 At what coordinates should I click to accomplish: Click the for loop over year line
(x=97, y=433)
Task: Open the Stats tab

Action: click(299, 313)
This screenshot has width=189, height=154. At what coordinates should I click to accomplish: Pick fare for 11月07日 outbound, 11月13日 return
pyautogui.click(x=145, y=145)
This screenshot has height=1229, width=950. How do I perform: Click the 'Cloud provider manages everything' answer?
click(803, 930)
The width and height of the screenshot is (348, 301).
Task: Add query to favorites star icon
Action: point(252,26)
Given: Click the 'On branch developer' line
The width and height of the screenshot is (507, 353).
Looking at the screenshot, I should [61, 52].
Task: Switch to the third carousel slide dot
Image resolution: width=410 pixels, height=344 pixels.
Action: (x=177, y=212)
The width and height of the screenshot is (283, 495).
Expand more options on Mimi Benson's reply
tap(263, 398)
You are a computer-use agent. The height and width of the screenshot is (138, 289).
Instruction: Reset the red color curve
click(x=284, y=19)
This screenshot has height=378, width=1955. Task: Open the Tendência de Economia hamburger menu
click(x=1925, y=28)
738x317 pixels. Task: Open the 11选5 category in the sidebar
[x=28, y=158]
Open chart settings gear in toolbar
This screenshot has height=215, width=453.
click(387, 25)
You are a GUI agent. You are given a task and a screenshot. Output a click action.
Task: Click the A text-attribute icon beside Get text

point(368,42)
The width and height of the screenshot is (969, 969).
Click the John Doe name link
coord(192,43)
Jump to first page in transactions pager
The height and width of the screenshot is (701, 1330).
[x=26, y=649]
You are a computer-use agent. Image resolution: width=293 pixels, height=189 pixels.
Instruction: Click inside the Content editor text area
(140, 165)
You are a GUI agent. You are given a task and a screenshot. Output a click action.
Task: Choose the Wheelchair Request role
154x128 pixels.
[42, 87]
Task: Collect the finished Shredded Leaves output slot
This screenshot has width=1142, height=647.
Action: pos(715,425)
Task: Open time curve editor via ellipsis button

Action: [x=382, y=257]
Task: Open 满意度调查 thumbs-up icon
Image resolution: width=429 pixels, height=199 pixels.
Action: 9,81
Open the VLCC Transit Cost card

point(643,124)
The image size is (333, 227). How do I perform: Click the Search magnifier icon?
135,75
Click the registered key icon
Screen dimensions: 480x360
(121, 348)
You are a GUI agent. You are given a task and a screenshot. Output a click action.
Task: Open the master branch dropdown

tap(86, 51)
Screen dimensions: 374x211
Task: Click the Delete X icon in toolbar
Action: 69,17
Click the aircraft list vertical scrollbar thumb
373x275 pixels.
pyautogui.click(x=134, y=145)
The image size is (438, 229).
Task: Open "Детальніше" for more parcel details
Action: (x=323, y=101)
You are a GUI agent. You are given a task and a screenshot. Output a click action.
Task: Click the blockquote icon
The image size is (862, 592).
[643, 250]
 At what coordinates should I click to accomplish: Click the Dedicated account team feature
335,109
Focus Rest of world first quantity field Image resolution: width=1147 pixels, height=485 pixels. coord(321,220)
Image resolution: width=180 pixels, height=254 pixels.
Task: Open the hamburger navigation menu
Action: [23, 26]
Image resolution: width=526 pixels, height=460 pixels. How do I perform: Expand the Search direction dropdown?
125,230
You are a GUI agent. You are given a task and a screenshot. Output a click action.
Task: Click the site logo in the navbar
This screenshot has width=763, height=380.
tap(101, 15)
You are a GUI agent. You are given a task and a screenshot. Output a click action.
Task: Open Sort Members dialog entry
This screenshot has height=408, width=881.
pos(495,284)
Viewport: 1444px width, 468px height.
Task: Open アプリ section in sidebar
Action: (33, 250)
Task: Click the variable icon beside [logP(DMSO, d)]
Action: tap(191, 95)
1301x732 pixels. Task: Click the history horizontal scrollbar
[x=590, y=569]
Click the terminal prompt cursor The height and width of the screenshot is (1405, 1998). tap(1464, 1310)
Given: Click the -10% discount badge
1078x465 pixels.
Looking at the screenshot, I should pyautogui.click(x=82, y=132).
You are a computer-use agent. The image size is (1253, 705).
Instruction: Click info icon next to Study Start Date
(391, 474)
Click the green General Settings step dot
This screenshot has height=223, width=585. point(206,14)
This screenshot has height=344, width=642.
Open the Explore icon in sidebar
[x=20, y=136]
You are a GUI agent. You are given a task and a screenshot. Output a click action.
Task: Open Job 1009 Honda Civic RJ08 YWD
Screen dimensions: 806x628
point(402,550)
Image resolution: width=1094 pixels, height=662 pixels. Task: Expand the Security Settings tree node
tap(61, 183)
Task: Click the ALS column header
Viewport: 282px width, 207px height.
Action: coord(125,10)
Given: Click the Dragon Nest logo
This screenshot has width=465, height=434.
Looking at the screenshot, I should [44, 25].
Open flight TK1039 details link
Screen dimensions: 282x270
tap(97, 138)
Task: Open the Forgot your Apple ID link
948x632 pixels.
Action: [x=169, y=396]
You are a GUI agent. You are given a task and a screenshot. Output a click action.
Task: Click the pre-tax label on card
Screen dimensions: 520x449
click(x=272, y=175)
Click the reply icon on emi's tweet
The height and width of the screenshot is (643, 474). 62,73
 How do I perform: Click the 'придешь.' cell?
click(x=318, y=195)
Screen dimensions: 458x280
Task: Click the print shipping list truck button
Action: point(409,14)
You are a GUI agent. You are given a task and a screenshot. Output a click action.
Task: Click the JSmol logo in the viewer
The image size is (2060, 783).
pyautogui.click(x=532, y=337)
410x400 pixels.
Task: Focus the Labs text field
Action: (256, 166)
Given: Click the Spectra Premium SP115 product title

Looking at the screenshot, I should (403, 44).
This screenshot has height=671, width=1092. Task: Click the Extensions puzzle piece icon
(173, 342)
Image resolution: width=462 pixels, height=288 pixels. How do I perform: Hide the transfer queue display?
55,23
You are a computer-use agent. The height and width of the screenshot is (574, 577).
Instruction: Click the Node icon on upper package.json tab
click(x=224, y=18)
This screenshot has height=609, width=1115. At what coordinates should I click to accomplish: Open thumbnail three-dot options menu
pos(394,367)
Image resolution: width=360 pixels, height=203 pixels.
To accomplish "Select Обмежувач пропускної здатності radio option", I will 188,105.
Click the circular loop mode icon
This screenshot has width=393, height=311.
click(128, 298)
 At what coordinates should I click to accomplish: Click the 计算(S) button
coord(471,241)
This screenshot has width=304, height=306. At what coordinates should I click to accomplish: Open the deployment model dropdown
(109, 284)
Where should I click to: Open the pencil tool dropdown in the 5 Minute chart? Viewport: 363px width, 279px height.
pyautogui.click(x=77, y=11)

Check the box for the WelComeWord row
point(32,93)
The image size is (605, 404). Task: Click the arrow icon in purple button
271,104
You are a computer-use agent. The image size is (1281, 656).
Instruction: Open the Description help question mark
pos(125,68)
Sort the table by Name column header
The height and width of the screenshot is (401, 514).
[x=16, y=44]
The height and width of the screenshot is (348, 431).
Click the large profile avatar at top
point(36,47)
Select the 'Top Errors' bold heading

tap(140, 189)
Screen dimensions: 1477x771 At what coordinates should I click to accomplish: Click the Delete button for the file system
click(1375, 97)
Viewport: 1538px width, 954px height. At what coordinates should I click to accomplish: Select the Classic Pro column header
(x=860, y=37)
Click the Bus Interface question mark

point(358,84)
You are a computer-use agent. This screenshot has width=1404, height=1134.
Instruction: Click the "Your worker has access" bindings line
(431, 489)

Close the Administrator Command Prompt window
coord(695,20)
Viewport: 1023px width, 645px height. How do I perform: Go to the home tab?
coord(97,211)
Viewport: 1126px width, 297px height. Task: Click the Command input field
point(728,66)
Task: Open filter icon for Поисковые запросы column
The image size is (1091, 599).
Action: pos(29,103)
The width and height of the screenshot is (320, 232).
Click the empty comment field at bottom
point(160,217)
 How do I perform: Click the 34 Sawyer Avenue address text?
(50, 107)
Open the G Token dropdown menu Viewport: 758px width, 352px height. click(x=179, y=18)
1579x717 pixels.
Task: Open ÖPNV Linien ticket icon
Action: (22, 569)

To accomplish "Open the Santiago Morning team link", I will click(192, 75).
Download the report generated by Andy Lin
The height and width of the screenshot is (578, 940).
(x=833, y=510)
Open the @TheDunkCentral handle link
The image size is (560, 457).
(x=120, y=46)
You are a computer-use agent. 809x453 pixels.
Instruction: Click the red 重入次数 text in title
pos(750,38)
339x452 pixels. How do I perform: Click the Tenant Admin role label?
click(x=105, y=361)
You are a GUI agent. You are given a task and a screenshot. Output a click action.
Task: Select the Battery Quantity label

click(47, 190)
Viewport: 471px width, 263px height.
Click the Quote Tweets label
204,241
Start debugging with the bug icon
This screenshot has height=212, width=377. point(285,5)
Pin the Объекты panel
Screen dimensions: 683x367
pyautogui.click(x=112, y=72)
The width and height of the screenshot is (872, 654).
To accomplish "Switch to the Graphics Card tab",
+--
• Work task: Only the last part of the records is wanted. Repeat it exactly, beginning at the line containing "Click the Bus Interface question mark" and ending at the final line.

• Solution for this problem:
Click the Bus Interface question mark

point(358,84)
You are a computer-use agent. This screenshot has width=1404, height=1134.
Instruction: Click the "Your worker has access" bindings line
(431, 489)

Close the Administrator Command Prompt window
coord(695,20)
Viewport: 1023px width, 645px height. How do I perform: Go to the home tab?
coord(97,211)
Viewport: 1126px width, 297px height. Task: Click the Command input field
point(728,66)
Task: Open filter icon for Поисковые запросы column
The image size is (1091, 599).
Action: pos(29,103)
The width and height of the screenshot is (320, 232).
Click the empty comment field at bottom
point(160,217)
 How do I perform: Click the 34 Sawyer Avenue address text?
(50, 107)
Open the G Token dropdown menu Viewport: 758px width, 352px height. click(x=179, y=18)
1579x717 pixels.
Task: Open ÖPNV Linien ticket icon
Action: (22, 569)

To accomplish "Open the Santiago Morning team link", I will click(192, 75).
Download the report generated by Andy Lin
The height and width of the screenshot is (578, 940).
(x=833, y=510)
Open the @TheDunkCentral handle link
The image size is (560, 457).
(x=120, y=46)
You are a computer-use agent. 809x453 pixels.
Instruction: Click the red 重入次数 text in title
pos(750,38)
339x452 pixels. How do I perform: Click the Tenant Admin role label?
click(x=105, y=361)
You are a GUI agent. You are given a task and a screenshot. Output a click action.
Task: Select the Battery Quantity label

click(47, 190)
Viewport: 471px width, 263px height.
Click the Quote Tweets label
204,241
Start debugging with the bug icon
This screenshot has height=212, width=377. point(285,5)
Pin the Объекты panel
Screen dimensions: 683x367
pyautogui.click(x=112, y=72)
The width and height of the screenshot is (872, 654).
To accomplish "Switch to the Graphics Card tab",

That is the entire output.